São Francisco de Assis quis sentir, tocar, abraçar e contemplar este mistério no presépio pobre com cheiro de animais. Na alegria ele glorificou o Deus humanizado, cuja presença ele via no leproso, no pobre, no mundo…

O Natal é ocasião para cada cristão tomar a iniciativa e fazer-se amigo de um irmão pobre. Oferecer-lhe um coração e uma mão generosa além de algo material que amenize o seu sofrimento. É também ocasião de “por a mão na consciência” e deixar a indiferença diante das guerras, das atrocidades contra os direitos humanos e do egoísmo que nos ofusca diante do sofrimento alheio.

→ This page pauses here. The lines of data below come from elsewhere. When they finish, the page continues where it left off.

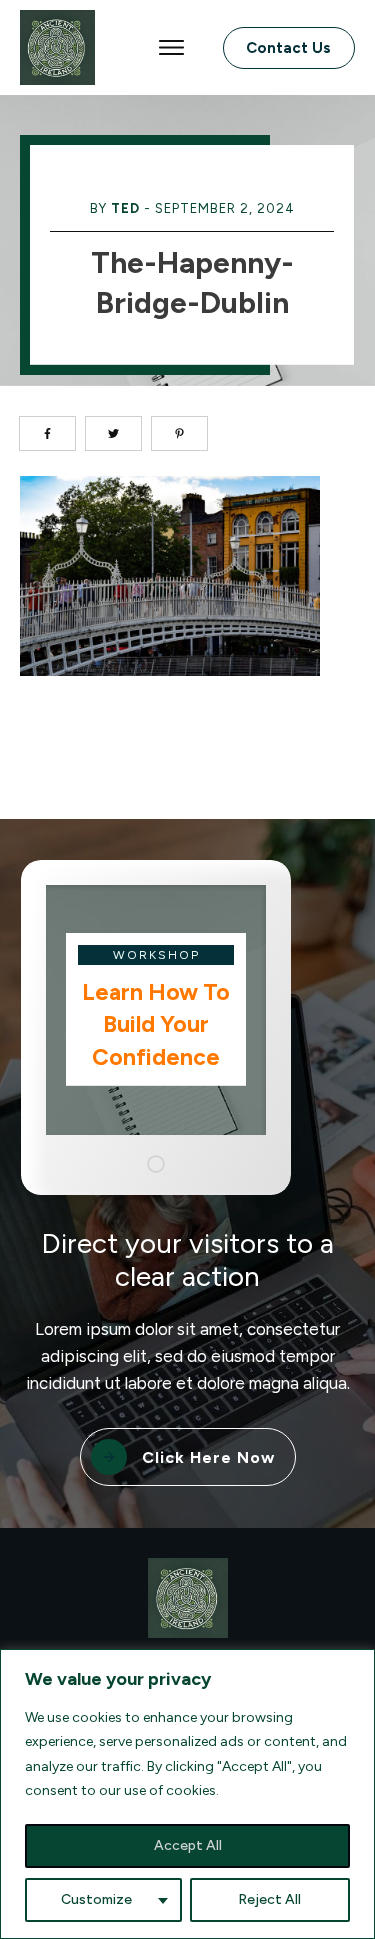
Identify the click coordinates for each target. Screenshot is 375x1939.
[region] (187, 1794)
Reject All (269, 1899)
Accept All (188, 1845)
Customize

A alegria das festividades não pode abafar o grito inocente daquelas crianças atingidas pela fome, pela marginalização, pelo abandono, pela violência, pela indiferença. Hoje devemos rezar: Jesus feito carne como uma criancinha seja luz e vida para todas as crianças ameaçadas no mundo.

Frei Valmir Ramos, OFM


MISSA DO DIA

LEITURAS: Is  52,7-10 / Sl  97 / Hb 1,1-6 / Jo 1,1-18

Com uma página maravilhosa o Evangelho de João inicia com o anúncio de que Deus veio morar com o seu povo. “E a Palavra se fez carne e habitou entre nós”. É a Palavra de Deus que ama de forma infinita o seu povo que mora neste mundo e que nem sempre aprecia a luz, a verdade, a vida. Na Sagrada Escritura a Palavra de Deus, “Dabar”, significa ação, Sabedoria, pois Deus fala agindo. Isto vemos já no Gêneses quando Deus diz, por exemplo, “faça-se a luz” e a luz começou a existir. E tudo foi criado pela sabedoria de Deus. O fazer-se carne foi a forma com que Deus escolheu para ser presença pessoal e sensível entre os seus filhos e filhas. Deus agora fala através do Filho: “Tu és o meu Filho, eu hoje te gerei”, diz na carta aos Hebreus. Toda a humanidade é interpelada pela Palavra, deve ouvir o que diz o Filho de Deus.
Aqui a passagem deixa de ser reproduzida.